Use ES-Hadoop to write HDFS data to Elasticsearch - Elasticsearch

Procedure

Preparations
Create an Alibaba Cloud Elasticsearch cluster and an E-MapReduce (EMR) cluster in the same virtual private cloud (VPC). Then, enable the Auto Indexing feature for the Elasticsearch cluster, and prepare test data and a Java environment.
Step 1: Upload the ES-Hadoop JAR package to HDFS
Download the ES-Hadoop package and upload the package to the HDFS directory on the master node in the EMR cluster.
Step 2: Configure POM dependencies
Create a Java Maven project and configure POM dependencies.
Step 3: Compile code and run a MapReduce task
Compile the Java code that is used to write data to the Elasticsearch cluster. Compress the code into a JAR package and upload the package to the EMR cluster. Then, run the code in a MapReduce task to write data.
Step 4: Verify the results
Log on to the Kibana console of the Elasticsearch cluster. Then, query the data that is written by the MapReduce task.

Preparations

Create an Alibaba Cloud Elasticsearch cluster and enable the Auto Indexing feature for the cluster.
For more information, see Create an Alibaba Cloud Elasticsearch cluster and Enable the Auto Indexing feature. In this topic, an Elasticsearch V6.7.0 cluster is created.

Notice In a production environment, we recommend that you disable the Auto Indexing feature. You must create an index and configure mappings for the index in advance. The Elasticsearch cluster used in this topic is only for tests. Therefore, the Auto Indexing feature is enabled.
Create an EMR cluster that resides in the same VPC as the Elasticsearch cluster.
EMR cluster configuration:
- EMR Version: Select EMR-3.29.0.
- Required Services: HDFS (2.8.5) is one of the required services. Default settings are retained for other services.
For more information, see Create a cluster.
Notice By default, 0.0.0.0/0 is specified in the private IP address whitelist of the Elasticsearch cluster. You can view the whitelist configuration on the cluster security configuration page. If the default setting is not used, you must add the private IP address of the EMR cluster to the whitelist.

For more information about how to obtain the private IP address of the EMR cluster, see View the cluster list and cluster details.
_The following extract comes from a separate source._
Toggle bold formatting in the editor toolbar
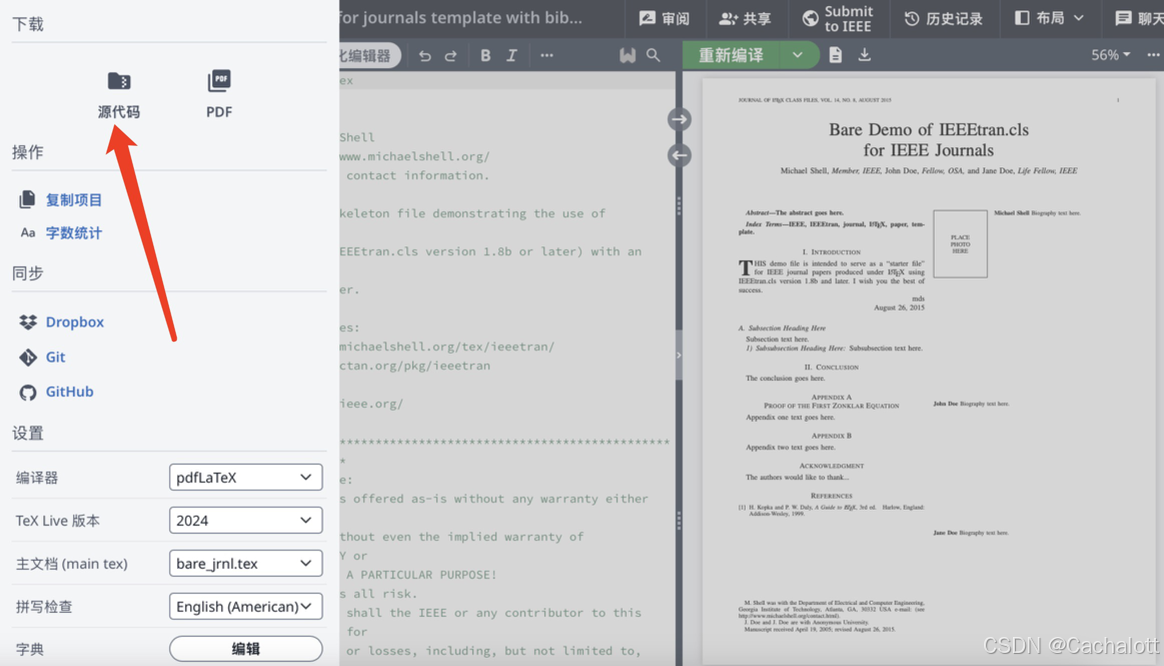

For more information about how to configure the private IP address whitelist of the Elasticsearch cluster, see Configure a public or private IP address whitelist for an Elasticsearch cluster. The IP addresses in the whitelist can be used to access the Elasticsearch cluster over a VPC.

Prepare JSON-formatted test data and write the data to the map.json file. Upload the file to the /tmp/hadoop-es directory of HDFS.

The following test data is used in this topic:

{"id": 1, "name": "zhangsan", "birth": "1990-01-01", "addr": "No.969, wenyixi Rd, yuhang, hangzhou"}
{"id": 2, "name": "lisi", "birth": "1991-01-01", "addr": "No.556, xixi Rd, xihu, hangzhou"}
{"id": 3, "name": "wangwu", "birth": "1992-01-01", "addr": "No.699 wangshang Rd, binjiang, hangzhou"}

Prepare a Java environment. The JDK version must be 1.8.0 or later.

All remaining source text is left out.